_SELECTED TEXT_
# # # # #

I wonder how well suited some of the smaller LLMs like Qwen 0.6B would be suited to this... it doesn't sound like a super complicated task.

I also feel like you can train a model on this task by using the zero-shot performance of larger models to create a dataset, making something very zippy.


I wondered similar. Perhaps a local model cached in a 16GB or 24GB graphics card would perform well too. It would have to be a quantized/distilled model, but maybe sufficient, especially with some additional training as you mentioned.


If Qwen 0.6B is suitable, then it could fit in 576MB of VRAM[0].

https://huggingface.co/unsloth/Qwen3-0.6B-unsloth-bnb-4bit


or on a single Axera AX630C module: https://www.youtube.com/watch?v=cMF6OfktIGg&t=25s


16Gb is way overkill for this.


> also, "GPT-4o continuously listens to speech through the audio stream," is going to be problematic

This seems like a good place to leverage a wake word library, perhaps openWakeWord or porcupine. Then the user could wake the device before sending the prompt off to an endpoint.

It could even have a resting or snoozing animation, then have it perk up when the wake word triggers. Eerie to view, I'm sure...

https://github.com/dscripka/openWakeWord

https://github.com/Picovoice/porcupine


This also saves energy to the point of enabling this device to be wireless.


> the delay for the GPT to process a response is very unnerving

I'm not sure I agree. The way the tentacle stops moving and shoots upright when you start talking to it gives me the intuitive impression that it's paying attention and thinking. Pretty cute!

# # # # #

_REQUIRED WORK_
Copy the comment thread above word for word, in full.

_SOURCE DATA_
# # # # #

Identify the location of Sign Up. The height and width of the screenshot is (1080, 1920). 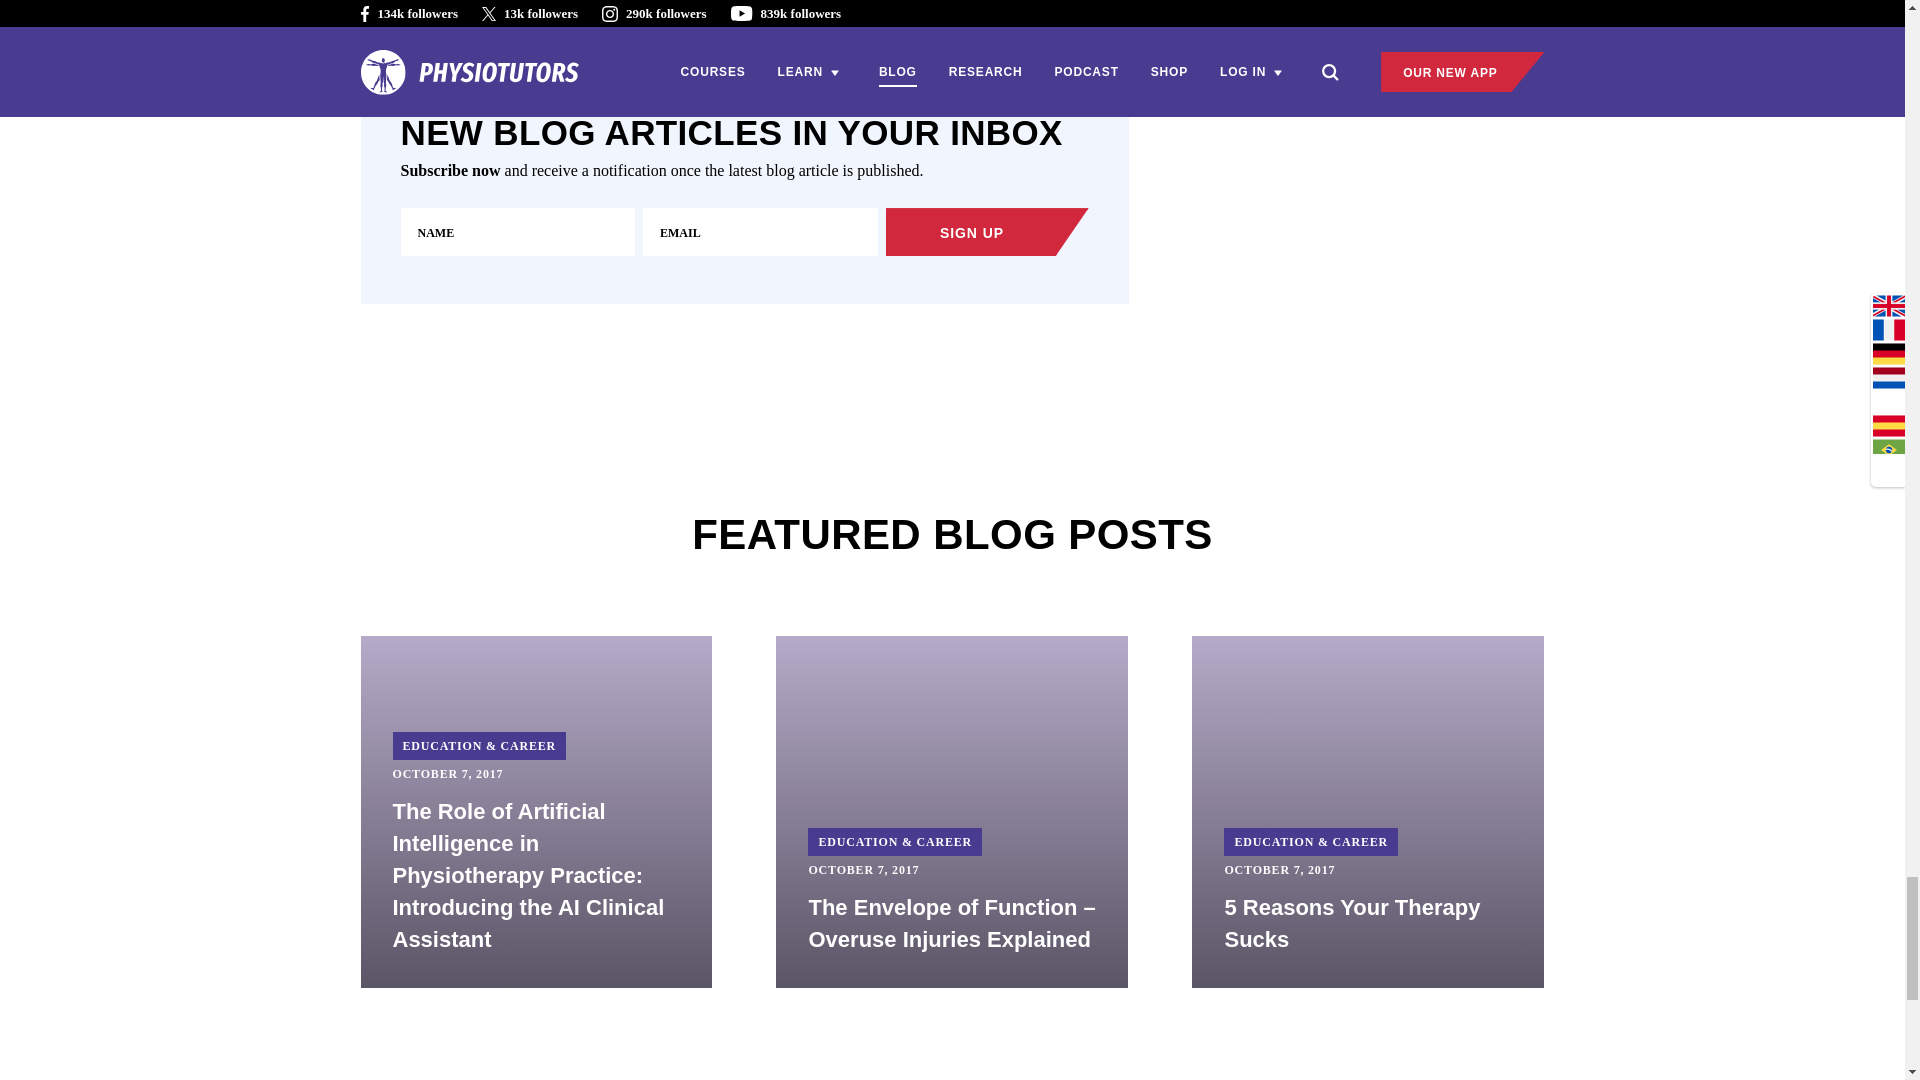
(986, 232).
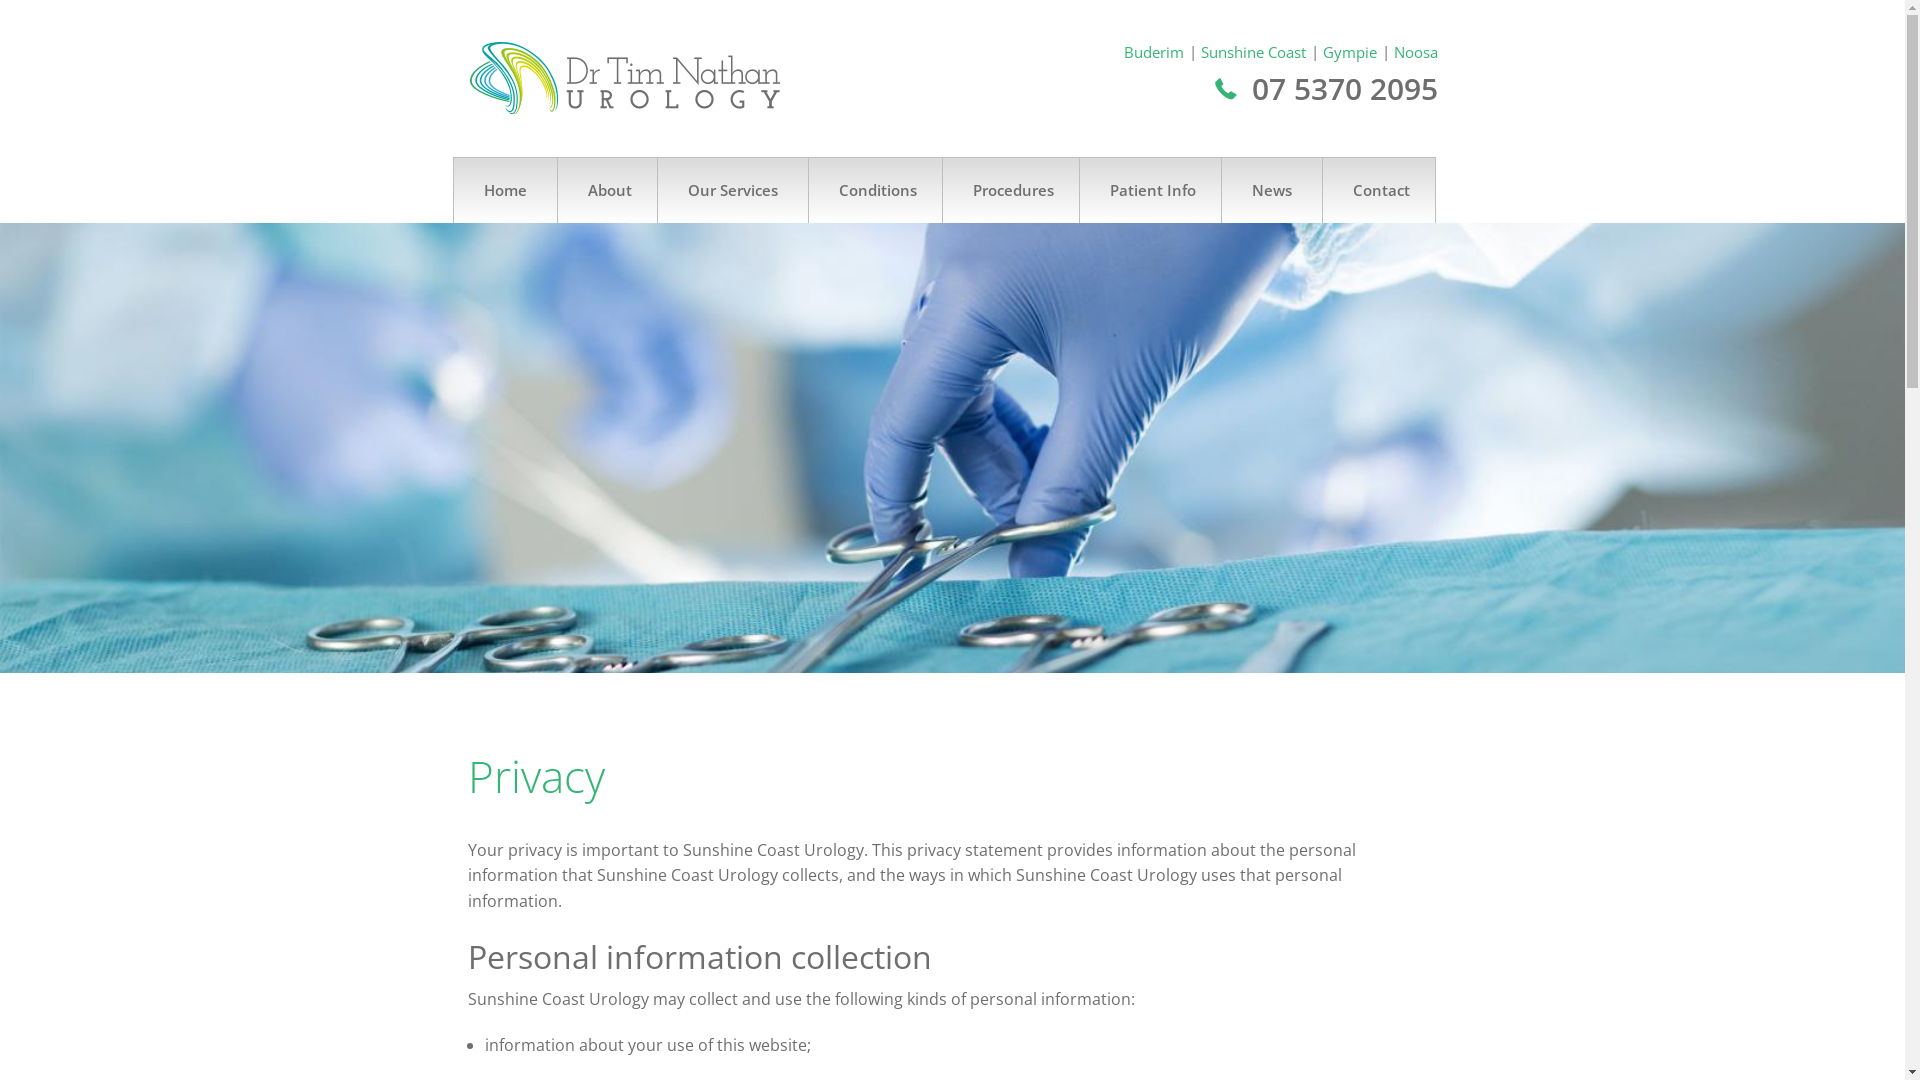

# # # # #

_YOUR SOLUTION_
I wonder how well suited some of the smaller LLMs like Qwen 0.6B would be suited to this... it doesn't sound like a super complicated task.

I also feel like you can train a model on this task by using the zero-shot performance of larger models to create a dataset, making something very zippy.


I wondered similar. Perhaps a local model cached in a 16GB or 24GB graphics card would perform well too. It would have to be a quantized/distilled model, but maybe sufficient, especially with some additional training as you mentioned.


If Qwen 0.6B is suitable, then it could fit in 576MB of VRAM[0].

https://huggingface.co/unsloth/Qwen3-0.6B-unsloth-bnb-4bit


or on a single Axera AX630C module: https://www.youtube.com/watch?v=cMF6OfktIGg&t=25s


16Gb is way overkill for this.


> also, "GPT-4o continuously listens to speech through the audio stream," is going to be problematic

This seems like a good place to leverage a wake word library, perhaps openWakeWord or porcupine. Then the user could wake the device before sending the prompt off to an endpoint.

It could even have a resting or snoozing animation, then have it perk up when the wake word triggers. Eerie to view, I'm sure...

https://github.com/dscripka/openWakeWord

https://github.com/Picovoice/porcupine


This also saves energy to the point of enabling this device to be wireless.


> the delay for the GPT to process a response is very unnerving

I'm not sure I agree. The way the tentacle stops moving and shoots upright when you start talking to it gives me the intuitive impression that it's paying attention and thinking. Pretty cute!